Torneranno dai propri genitori i due bambini allontanati dalla propria famiglia dopo il ritrivamento di alcuni disegni hard erroneamente attribuiti a loro
Milano, 16 maggio 2008 - Torneranno a casa, tra stasera e domani, i due bambini di Basiglio (Milano), allontanati dalla propria famiglia dopo il ritrivamento di alcuni disegni hard erroneamente attribuiti a loro. Lo rende noto Antonello Martinez, l'avvocato che ha assistito la famiglia in queste tragiche settimane. "Con il rientro a casa dei due bimbi, la bambina oggi e il maschietto giovedì, è finalmente finito un brutto incubo durato 62 giorni che, a me personalmente, sono sembrati interminabili. Immagino con tristezza come lo siano stati per i genitori e, ancor più, per i bambini".

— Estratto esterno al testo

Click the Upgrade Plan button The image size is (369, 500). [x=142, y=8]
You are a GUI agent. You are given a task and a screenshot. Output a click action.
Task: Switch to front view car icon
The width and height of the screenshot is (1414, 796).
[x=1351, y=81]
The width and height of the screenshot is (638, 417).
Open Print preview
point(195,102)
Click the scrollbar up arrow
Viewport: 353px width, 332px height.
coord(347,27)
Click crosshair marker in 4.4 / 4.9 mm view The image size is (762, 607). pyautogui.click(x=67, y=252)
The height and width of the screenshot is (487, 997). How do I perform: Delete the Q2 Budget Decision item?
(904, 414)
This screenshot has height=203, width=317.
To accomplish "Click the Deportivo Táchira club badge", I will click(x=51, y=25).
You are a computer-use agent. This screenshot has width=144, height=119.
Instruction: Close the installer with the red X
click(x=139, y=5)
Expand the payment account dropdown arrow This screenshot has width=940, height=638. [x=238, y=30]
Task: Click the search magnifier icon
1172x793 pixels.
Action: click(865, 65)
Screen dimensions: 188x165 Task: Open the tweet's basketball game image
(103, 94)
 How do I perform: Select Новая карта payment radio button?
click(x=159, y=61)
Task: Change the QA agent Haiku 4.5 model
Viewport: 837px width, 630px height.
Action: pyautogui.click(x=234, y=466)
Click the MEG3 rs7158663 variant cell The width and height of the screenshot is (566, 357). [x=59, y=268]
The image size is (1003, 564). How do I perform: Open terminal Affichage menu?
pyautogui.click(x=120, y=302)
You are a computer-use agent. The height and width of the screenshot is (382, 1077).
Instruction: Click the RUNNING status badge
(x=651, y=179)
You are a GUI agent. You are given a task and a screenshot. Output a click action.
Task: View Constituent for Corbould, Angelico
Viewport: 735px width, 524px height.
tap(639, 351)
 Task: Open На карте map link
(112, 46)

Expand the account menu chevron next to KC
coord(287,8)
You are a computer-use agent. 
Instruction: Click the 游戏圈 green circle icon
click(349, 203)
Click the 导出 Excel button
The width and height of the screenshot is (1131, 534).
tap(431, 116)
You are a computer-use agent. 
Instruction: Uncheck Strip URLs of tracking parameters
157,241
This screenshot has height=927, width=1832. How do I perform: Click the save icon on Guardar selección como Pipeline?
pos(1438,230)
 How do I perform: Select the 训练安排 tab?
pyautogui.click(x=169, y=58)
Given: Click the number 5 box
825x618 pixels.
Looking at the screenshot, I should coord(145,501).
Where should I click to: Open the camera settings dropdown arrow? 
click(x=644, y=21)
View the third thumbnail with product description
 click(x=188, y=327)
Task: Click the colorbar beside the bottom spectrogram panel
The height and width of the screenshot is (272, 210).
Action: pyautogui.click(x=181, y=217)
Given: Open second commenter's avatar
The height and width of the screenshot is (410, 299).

Con il ritorno a casa dei due fratellini, spiega l'avvocato, "l'unico ed esclusivo obiettivo che ci eravamo prefissati quel triste 14 marzo scorso è stato raggiunto", per questo, a partire da oggi, "ci si deve necessariamente concentrare sui passi da effettuare in sede civile e penale, affinchè chi ha delle responsabilità, di qualunque natura esse siano, in questa drammatica vicenda renda conto alla giustizia ed all'opinione pubblica".
L'avvocato, inoltre, ringrazia "le meravigliose e instancabili 'mamme di Basiglio'" per la loro vicinanza alla famiglia e alcuni uomini politici che "hanno interpretato con saggezza e lungimiranza quello che dovrebbe sempre essere il ruolo di chi si pone al servizio della collettività". Un ringraziamento anche "alla nostra strana e meravigliosa Italia che attraverso il popolo dei blog e a tantissime persone che con telegrammi, telefonate, fax e quant'altro mi hanno dato costanti segnali di solidarietà".
Infine, ringraziamento 'con riserva' ad "una buona parte dei media (non tutti)". Nel suo comunicato l'avvocato, lancia un appello a "chi vive a Basiglio e che conosce perfettamente i 'veri perchè' che hanno determinato questa tristissima storia: non basta sapere! Coloro i quali hanno cognizione diretta devono testimoniare, devono vincere la paura e, come già successo in due occasioni, di cui una risolutiva per l'istruttoria civile, devono farsi coraggio e riferire a me o, meglio ancora, direttamente all'Autorità giudiziaria. Chi sa deve aiutare la Giustizia a scoperchiare completamente il nauseante pentolone che racchiude una delle pagine più squallide del nostro paese".